- **STATED PROBLEM**
Continue the forum discussion below about identifying market trends with moving averages, picking up right after its final post.

---------- SOURCE

Sometimes a trend does not move classically but the overall 'direction' of travel on
that t/f is still apparent, - this is what I call a general trend and I use the 100 and 200 sma's to determine what the general trend or conditions/sentiment is if price is not trending classically or indeed in a range.

Re a General trend: 100sma under 200sma and price under the 200sma/preferably the 100sma - a general downtrend. 100sma above 200sma and price above the 200sma/preferably the 100sma - a general uptrend is present.

Look at 1hr/4hr gbpusd right now - price in a general downtrend on 1hr, whereas on 4hr in a classic downtrend.

This is just one methodology to determine trend - there are many others but something PA based is always preferable.

G/L
 
This is just one methodology to determine trend - there are many others but something PA based is always preferable.

Ive always found it remarkably difficult to determine trend using simple indicators, which perhaps isnt that suprising really. Ive even heard it argued that trends do not actually exist ! although I'd argue that you can prove they do with some fairly basic statistical analysis.

I remember years ago taking a bunch of completely random trades, and of course if you analyse the data retrospectively, you find that if the markets trending up, most of your buy trades tend to do well, and your sell trades dont do so well, and vice versa. On that basis you conclude that if you could just measure "the trend" then you can make money tossing coins (and of course you can).

I remember duckfu once saying that by definition, we are always trying to exploit some trend somwhere, if we buy, we want it to go up, and if we sell we want it to go down, and although he's right, and this seams like a sensible approach, and an approach that certainly works, I'm not 100% sure that its the optimum way of going about things !

I've spent most of this year working on strategies that dont incorporate any analysis of trend at all, and it certainly seamed to be a much easier thing to do than developing a trend based method.

Just out of interest, do you tend to get a 50/50 distribution of long and short trades over a year, with similar returns from each, or do you get asymetrical results with one side taking more trades or doing far better ?
 
Interesting stuff. Duckfu - wonder what happened to him - last I heard he was running some site called 'stocktwits' like a twitter for traders - dunno what happened with it though ?

--------------------
---------- SUPPLIED DATA

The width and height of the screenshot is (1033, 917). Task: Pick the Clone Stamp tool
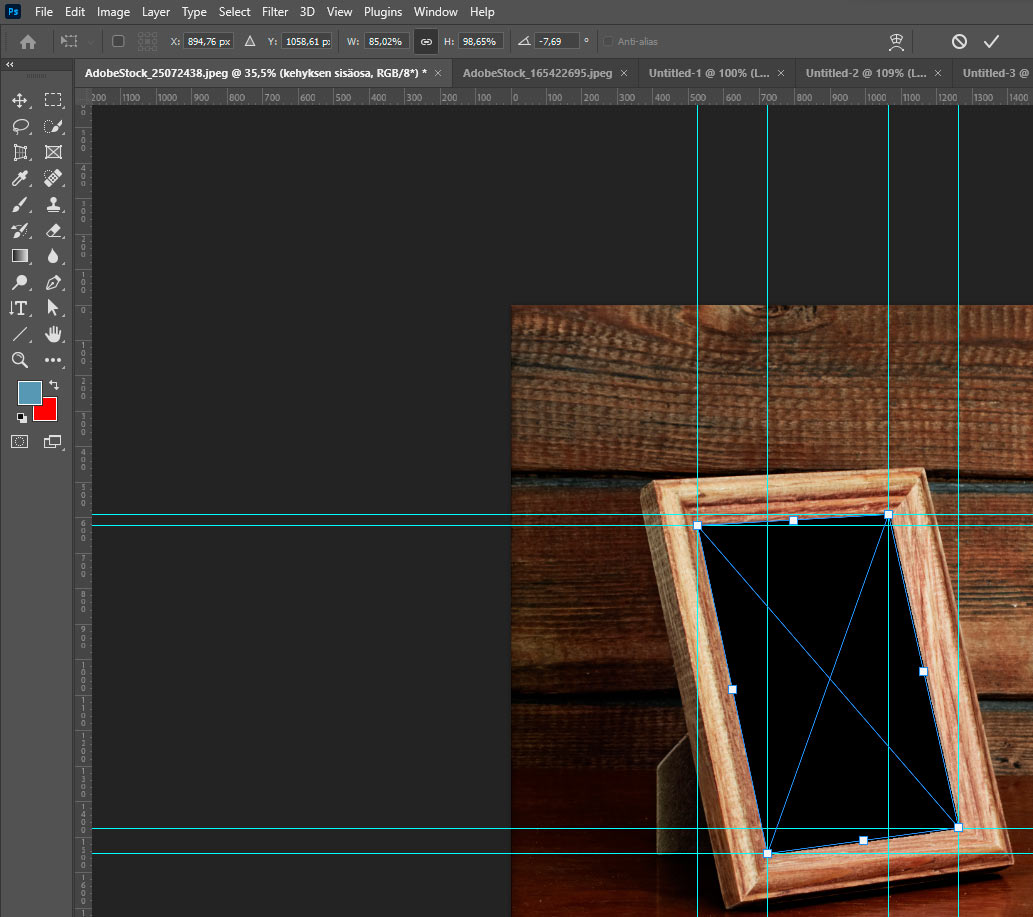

--------------------
---------- SUPPLIED DATA

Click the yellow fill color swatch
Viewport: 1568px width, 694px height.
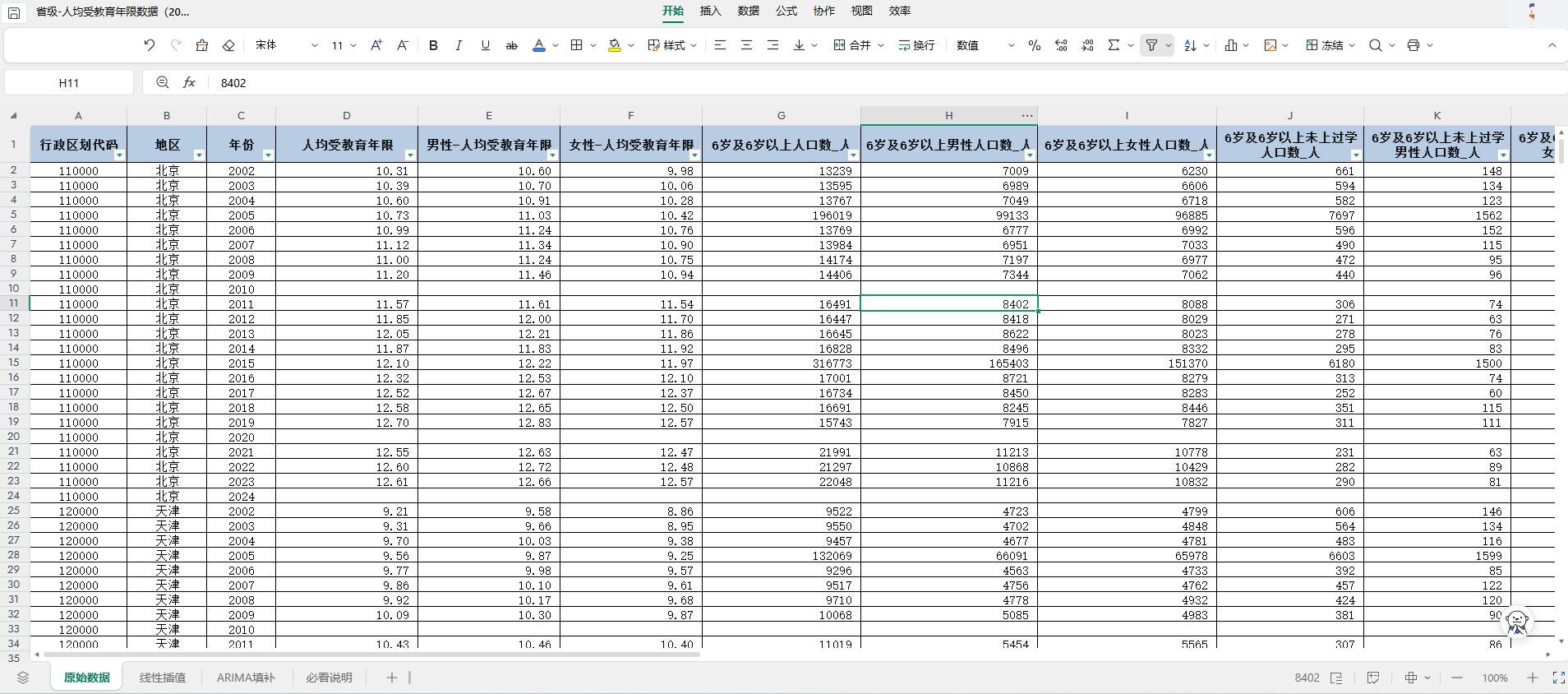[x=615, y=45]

--------------------

- **EXPECTED ANSWER**
I would class myself more as an intrady swing trader - ie looking for potential swing points at pre-identified potential supp/res/sbr/rbs, but like the methodology involved for any part of trading I think you need to have a methodology to ascertain what a market is doing, particularly on the t/f's of interest, and this methodology is incorporated into my trading edge. Ie generally speaking - a strongly trending market is more likely to blow thru potential supp/res than bounce meaningfully at it, and in a ranging market vice versa..

I mentioned cable in post above and that is interesting today beacuse although 4hr and daily are in classic downtrends and the 1hr is in a general downtrend, the intraday sentiment sinbce the 5690 Lo early in the day has been biased to the upside, so here we have another consideration. - This intraday bias has played out with a HH now on 1hr and the upside bias more visible on the t/f's below it.

I tend to try and get with the trend where possible via repeating set-ups to do so, so via my 3 t/f analysis. Ie if the middle (intermediate) t/f is trending and this is in the same direction as the longest - (trend) t/f and particularly if these overall price action conditions are replicated on the t/f (s) above that, then my bias will be 'with trend.' This does not mean to say that there are not hi-probability opportunities to go counter trend at potential supp/res but just that the trend direction remains highest in probability given/whilst those opa/general circumstances/conditions persist.

The distribution of long/short trades tends to come in clusters depending on the market conditions on the t/f's of interest but over 1yr it is probably pretty much even although I havn't looked particularly closely at this stat to verify this feeling.

G/L
 
Hello, what indicator with what input parameters can determine for me trend on 4H?

Thank you for your help.

Elisium

Just use (close of current bar - close of bar x bars ago)!

It's misleading to think that you can do any better when looking at the chart of an underlying - proper trend analysis requires converting the underlying process into % or log returns and then hoping to spot a drift term in those returns.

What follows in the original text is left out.